▶ _Stated problem_: Tally the lines in the listing below that contain the string "perform", and reply with only that number.

▶ _Material for this exercise_:

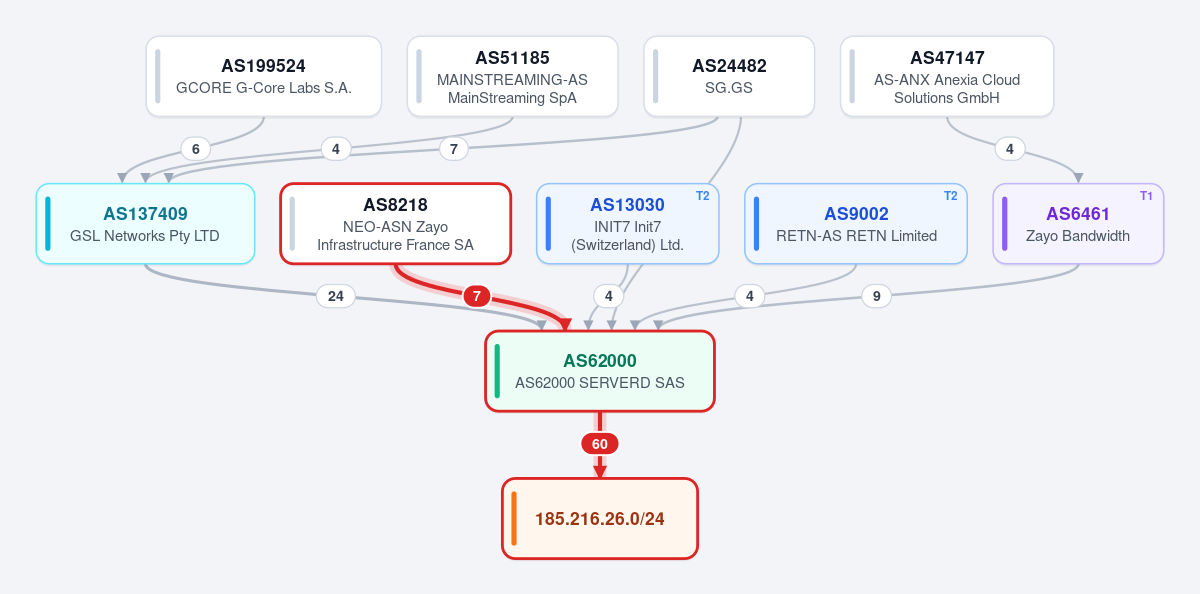Image resolution: width=1200 pixels, height=594 pixels.
Task: Click the 9 edge count badge
Action: [x=877, y=296]
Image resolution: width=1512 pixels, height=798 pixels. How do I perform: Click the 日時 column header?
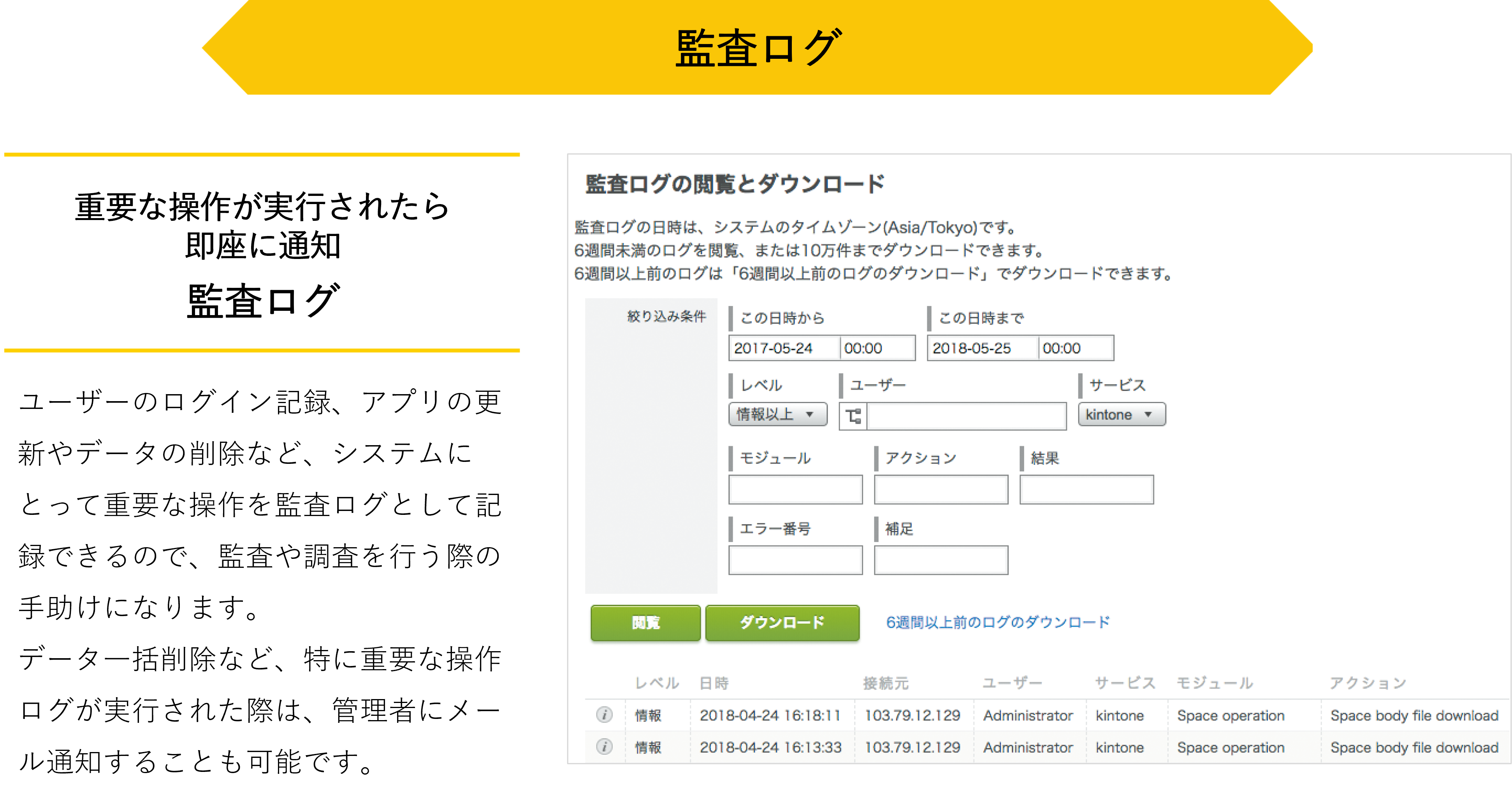click(714, 683)
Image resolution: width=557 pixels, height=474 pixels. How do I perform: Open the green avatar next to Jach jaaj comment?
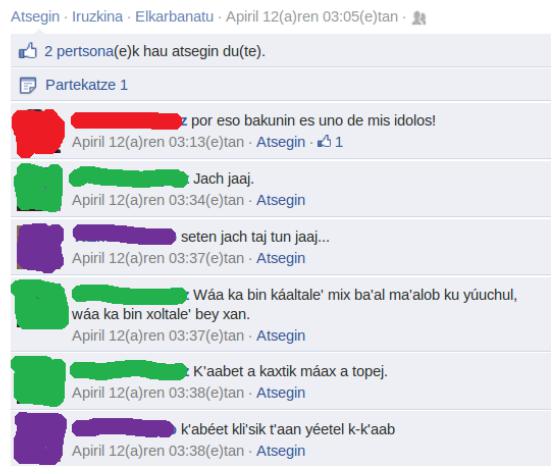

▶ _Result below_: 2